To see if distinct patterns emerge from the percent hot and cold data before and after 1976, we'll split the data into two segments using a cutoff year of 1976-1977. Values associated with a period prior to 1977 will be assigned a `seg` value of `Before` and those associated with a post-1977 period will be assigned a `seg` value of `After`.
```{r}
df2.l$seg <- ifelse(df2.l$Year < 1977, "Before", "After")
```
Next, we'll plot the data across four facets:
```{r fig.width=5, fig.height=4}
ggplot(df2.l, aes(x = Year, y = Percent)) + geom_point() +
stat_smooth(method = "lm", se = FALSE) + facet_grid(seg ~ Temp)
```
We can also choose to map `seg` to the color aesthetics which will split the points by color with the added benefit of fitting two separate models to each batch.
```{r fig.width=5, fig.height=2.5}
ggplot(df2.l, aes(x = Year, y = Percent, col = seg)) + geom_point() +
stat_smooth(method = "lm", se=FALSE) + facet_wrap( ~ Temp, nrow = 1)
```
To check for "straightness" in the fits, we'll fit a loess to the points.

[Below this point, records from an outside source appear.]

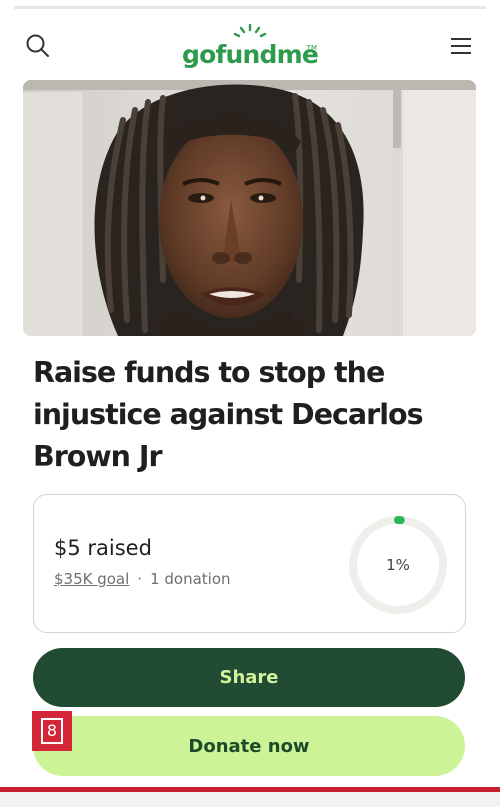  What do you see at coordinates (250, 8) in the screenshot?
I see `top-divider` at bounding box center [250, 8].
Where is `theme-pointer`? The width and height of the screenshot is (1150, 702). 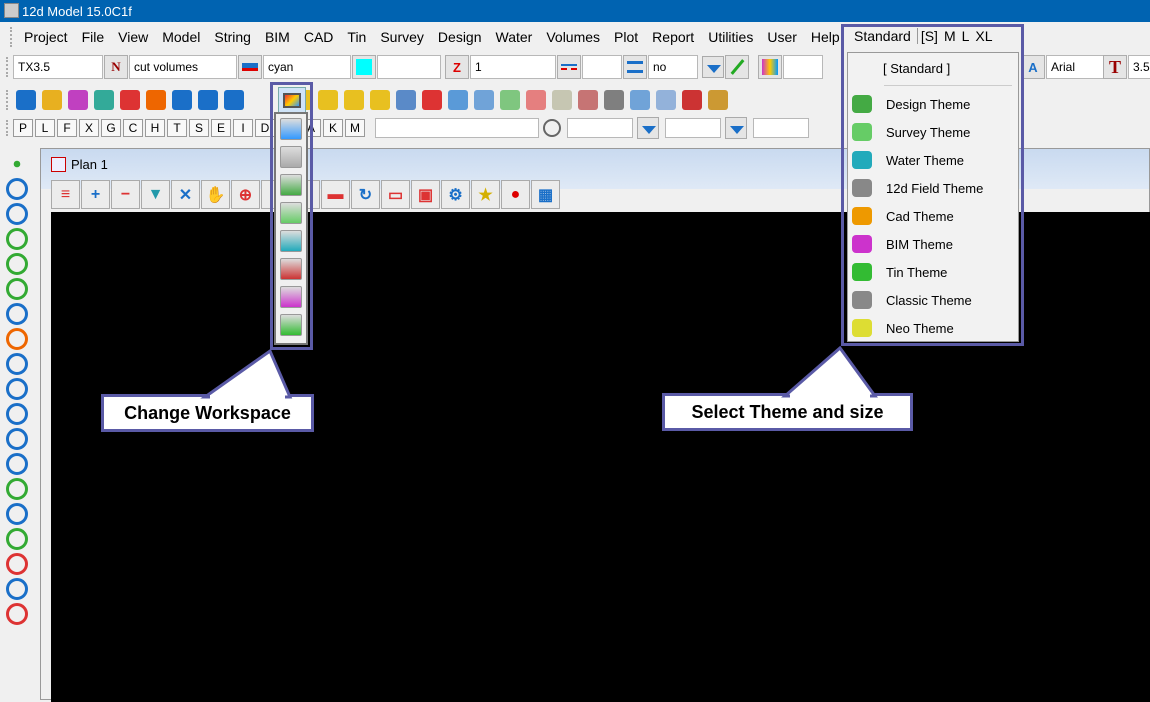
theme-pointer is located at coordinates (830, 372).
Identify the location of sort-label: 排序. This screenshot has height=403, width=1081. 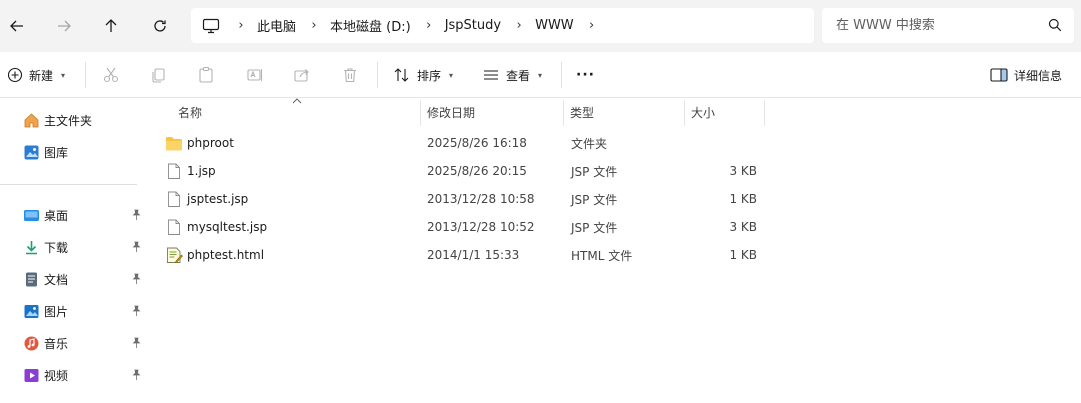
(430, 76).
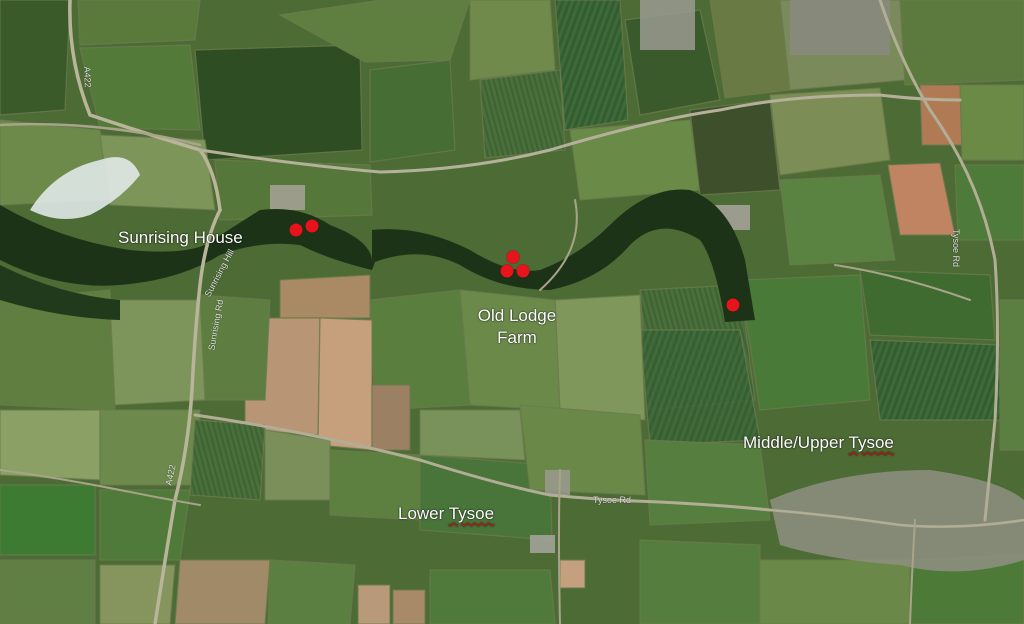 This screenshot has width=1024, height=624. Describe the element at coordinates (472, 514) in the screenshot. I see `label-lower-tysoe-word: Tysoe` at that location.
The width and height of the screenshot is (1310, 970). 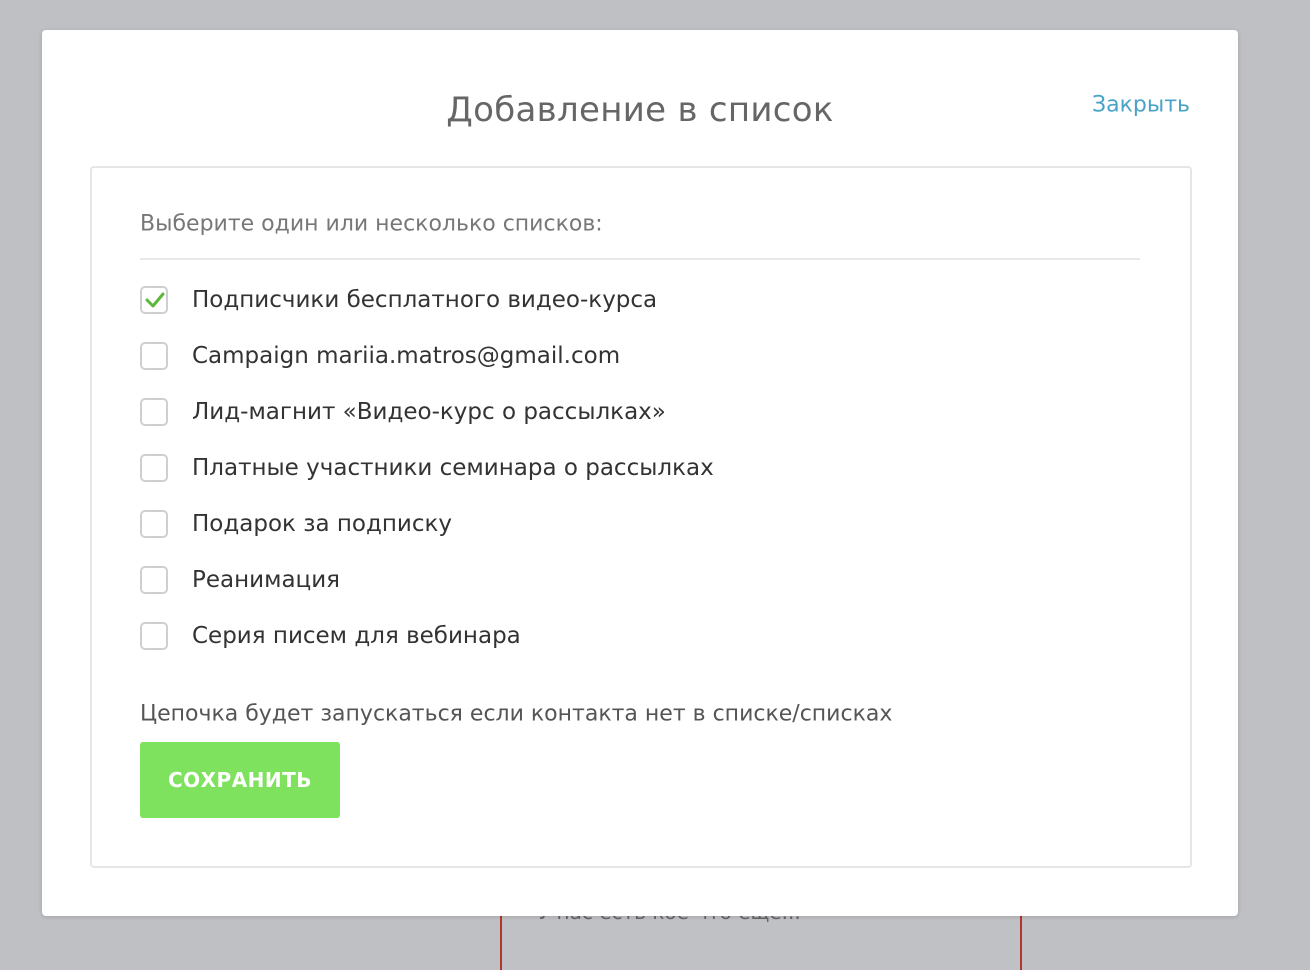 I want to click on list-item: Лид-магнит «Видео-курс о рассылках», so click(x=640, y=412).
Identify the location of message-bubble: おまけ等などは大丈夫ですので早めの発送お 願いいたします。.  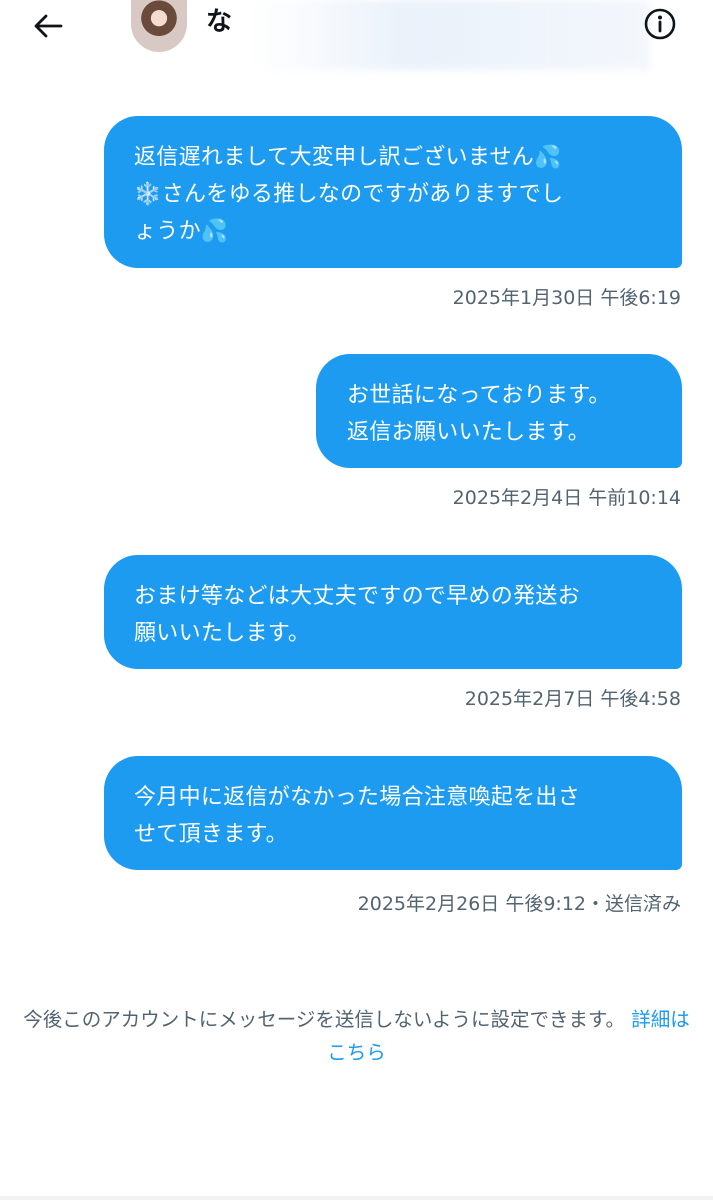
(393, 612).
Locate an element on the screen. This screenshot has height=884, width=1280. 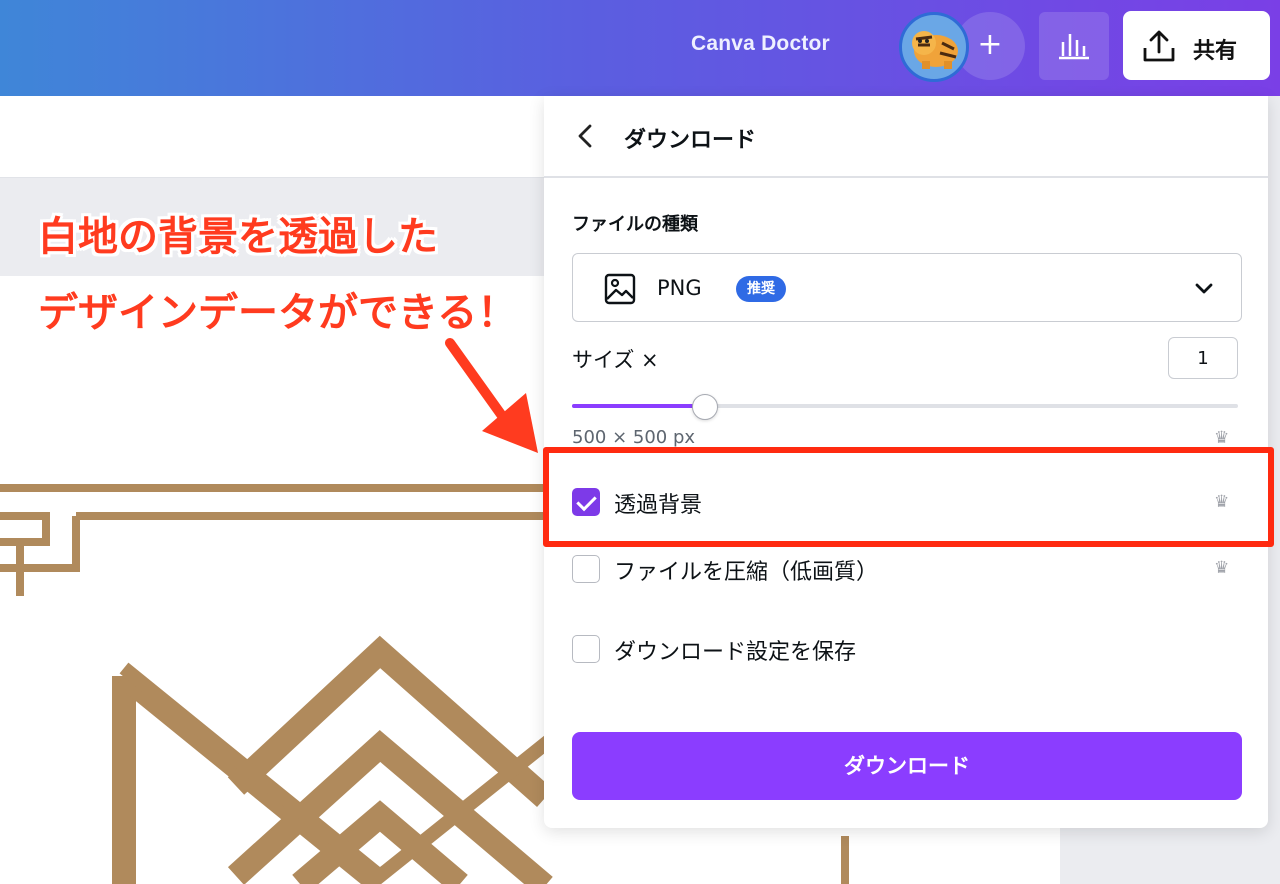
option-label: ダウンロード設定を保存 is located at coordinates (736, 652).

```{r fig.width=5, fig.height=2.5}
ggplot(df2.l, aes(x = Year, y = Percent, col = seg)) + geom_point() +
stat_smooth(method = "loess", se = FALSE, method.args = list(degree = 1)) +
facet_wrap( ~ Temp, nrow = 1)
```
There is a clear "stair-step" pattern for the percent cold nights. However, there seems to be an upward trend in the percent of hot nights for the post-1977 period which could imply that in addition to the PDO effect, another process could be at play.
This little exercise highlights the ease in which an analysis can follow different (and seemingly sound) paths. It also serves as a reminder of the importance of domain knowledge when exploring data.
## Reference
**Original paper**: Vincent, L. A., et al., 2005. *Observed trends in indices of daily temperature extremes in South America 1960–2000.* J. Climate, 18, 5011–5023.
**Comment to the paper** Stone, R. J., 2011. *Comments on "Observed trends in indices of daily temperature extremes in South America 1960–2000."* J. Climate, 24, 2880–2883.
**The reply to the comment** Vincent, L. A., et al., 2011. *Reply*, J. Climate, 24, 2884-2887.